David Dacy of Austin, Texas, said Medi-Share paid tens of thousands of dollars for his wife’s cancer treatment and for surgery to correct their daughter’s deviated septum. He was skeptical when he first heard about Medi-Share, but signed up partly out of frustration with private insurance.
Through the years, Dacy said his family had difficulty with the plan just once, over his daughter’s care. But Medi-Share paid. “It wasn’t really a battle, but more effort than I thought was necessary,” said Dacy, 55, an actor and private investor.
Others have had problems. Nevada pastor Michael Rowden sued Medi-Share over its refusal to pay for treatment of a heart condition. He eventually reached a settlement. “I was actually embarrassed to be associated with them,” he said.
Before Karen Niles became incapacitated, she was a homemaker and a church volunteer in Blackwell, Okla. Medi-Share initially paid for treatment of her brain tumor, but in 2008 told the couple it could no longer continue to do so. The reason given was that Oklahoma state regulators had ruled Medi-Share was an insurance company operating outside the law, and ordered it to stop operations.

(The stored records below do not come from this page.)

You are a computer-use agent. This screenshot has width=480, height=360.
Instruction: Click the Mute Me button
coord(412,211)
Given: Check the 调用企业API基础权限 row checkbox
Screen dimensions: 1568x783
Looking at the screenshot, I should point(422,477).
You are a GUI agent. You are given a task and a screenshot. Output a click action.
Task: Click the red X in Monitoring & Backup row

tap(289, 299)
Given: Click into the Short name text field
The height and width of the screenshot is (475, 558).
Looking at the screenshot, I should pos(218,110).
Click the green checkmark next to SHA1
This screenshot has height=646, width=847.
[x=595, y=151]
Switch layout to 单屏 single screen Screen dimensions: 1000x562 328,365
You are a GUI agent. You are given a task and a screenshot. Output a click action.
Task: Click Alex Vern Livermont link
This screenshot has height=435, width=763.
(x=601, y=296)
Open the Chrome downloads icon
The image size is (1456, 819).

“None of us wanted anything to happen to Karen Niles,” said Medi-Share president Baldwin, adding, “if a state tells us we can’t operate in a particular state, we can’t operate.” Medi-Share had already paid more than $450,000 for Niles’ care.
The Nileses sued, alleging the real problem was that Medi-Share did not have the money to pay for Karen’s treatment. Medi-Share denies the charge.
The Oklahoma insurance department said Medi-Share could still pay claims, notwithstanding its order. “There is nothing currently prohibiting Medi-Share from paying medical expenses at this time, other than their business decision not to pay them,” the department said in a 2009 statement.
The Nileses and Medi-Share agreed to binding arbitration to settle the suit. Arbitrators ruled last year in favor of Medi-Share, in a 2-1 decision.
“We may agree to disagree on the moral question, but the legal question was decided in our favor,” Baldwin said. Karen Niles was able to get emergency surgery by joining Oklahoma’s high risk health insurance pool, coverage of last resort for the medically uninsurable. The premiums, however, were about three times higher than what the couple paid Medi-Share.
Karen has since turned 65 and joined Medicare, and is under hospice care.
“I’m not saying this wouldn’t have happened if she had that surgery,” said husband Robert. “I couldn’t prove that. But I think by waiting so long, it really did some damage.”